Antes mesmo de completar 10 anos, Ashley começou a tocar piano e pouco tempo
depois já exibia um grande talento pra música, reproduzindo perfeitamente obras
complexas. Isso fez com que ela ganhasse uma certa fama, o suficiente para se
apresentar e gravar seu próprio CD, entretanto, sua carreira na musica parou
repentinamente quando tinha cerca de 14 anos. Depois disso, até o momento de
sua morte, pouco se falava da pianista prodígio que deixou a carreira de uma
hora pra outra.
É
nos mistérios desses dois personagens que a história vai se desenvolver, e
Scott, cada vez mais obcecado, vai buscar a verdade sobre essa família envolta
em lendas e boatos.
Realidade, fantasia e cinema
Como
você deve ter percebido, o livro é rodeado de mistérios que muitas vezes se
aproximam da linha que divide a realidade da fantasia, pois é difícil conceber
tudo aquilo que tange o alcance dos Cordovas — uma pessoa importante da
indústria que esconde sua imagem e consegue manter por décadas, atores que se
recusam a dar qualquer depoimento sobre o diretor e que mudam de vida logo
depois, diversos boatos de que ele está envolvido com atividades ilícitas, uma
filha que antes dos 10 anos já tocava piano perfeitamente, eventos estranhos
envolvendo sua família e sua propriedade, etc. — sem cogitar a possibilidade de
haver algum caroço a mais nesse angu.
Essa
é uma característica que dá um ar de estranheza e intensifica o suspense da trama
porque abre diversos caminhos que até certo momento você não estava esperando.
Não vou aqui discutir se o livro lida de fato com o sobrenatural ou não, vou
deixar que você tire (ou não) essa resposta durante a leitura, mas o jeito que
as histórias vão se amarrando faz com que a todo momento você fique na duvida
se existe algo além acontecendo.

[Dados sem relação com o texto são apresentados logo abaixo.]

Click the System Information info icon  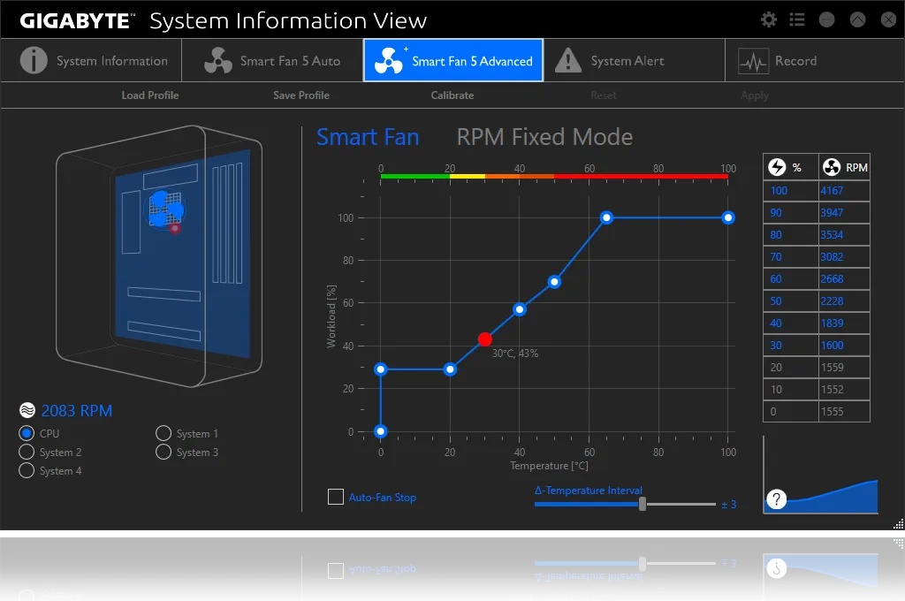pyautogui.click(x=34, y=61)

Por mais que eu tenha duvidado quando comecei
a ler, isso torna o livro ainda mais interessante, porque tudo surge de maneira
orgânica e de certa forma dúbia que não te permite compreender o significado
final daquilo, apenas faz com que fique mais intrigado. A cada porta aberta,
mais portas fechadas surgem diante de você.
Por
fim, outro elemento que gostei bastante, mas que não vou me aprofundar aqui, é
o fato da autora saber manipular muito bem os caminhos que ela quer que o
leitor percorra. Mesmo com uma trama cheia de detalhes e personagens, ela
consegue amarrar tudo. É como se ela tivesse umas três (ou mais) linhas
narrativas independentes e todas elas fizessem sentido com os mesmos
personagens e eventos, com isso, o resultado é bem bacana porque a autora tem
domínio pleno da história e a todo momento brinca com o leitor, jogando-o de um
lado pro outro. Então hora você ta pensando: “é obvio que é isso aqui, vamos
parar de fingir que tem forças sobrenaturais”, ai logo depois “eita porra, tem
dedinho do capeta nisso aí?”. Do mesmo modo elai brinca com outros elementos,
no entanto prefiro deixar em aberto.
Devo pegar a sessão da meia
noite?
Filme
noturno foi uma grata
surpresa para mim, um daqueles livros que você não sabe quase nada sobre mas
que o título e a capa acabam te atraindo. Apesar de seguir a premissa clássica
do gênero, o thriller de Marisha Pessl consegue sua singularidade em
construir uma trama rica em detalhes e personagens complexos que são cercados
de lendas e boatos, contribuindo para aumentar as dúvidas e mistérios sobre os
mesmos.
Para
contribuir ainda mais pro clima de investigação, a autora, ao longo da trama,
coloca diversas imagens que servem como pistas e detalhes que deixam o livro
ainda mais interessante. Então conforme o detetive vai encontrando algumas
pistas, também vamos vê-las através de meios como fotos, notícias e até mesmo
prints do site exclusivo para fãs do Cordova.
Se
você gosta de thrillers policiais, Filme
noturno é um livro que precisa entrar na sua lista, contudo, já adianto que
ele é um livro com mais de 600 páginas e que a autora não tem pressa nenhuma em
entregar respostas. Apesar ser agitado e de sempre ter algo acontecendo, o
desenvolvimento da história é lento. Particularmente, eu gosto dessa pegada
mais lenta do livro, que em que cada pista, por menor que seja, exija certo
trabalho de análise que até possa ser em vão. Entretanto compreendo que tem
gente que gosta de coisas mais ágeis, por isso já deixo avisado.
Deixo
aqui a recomendação do livro e, também, o aviso para que não se aproxime tanto
dos Cordovas — a curiosidade é perigosa.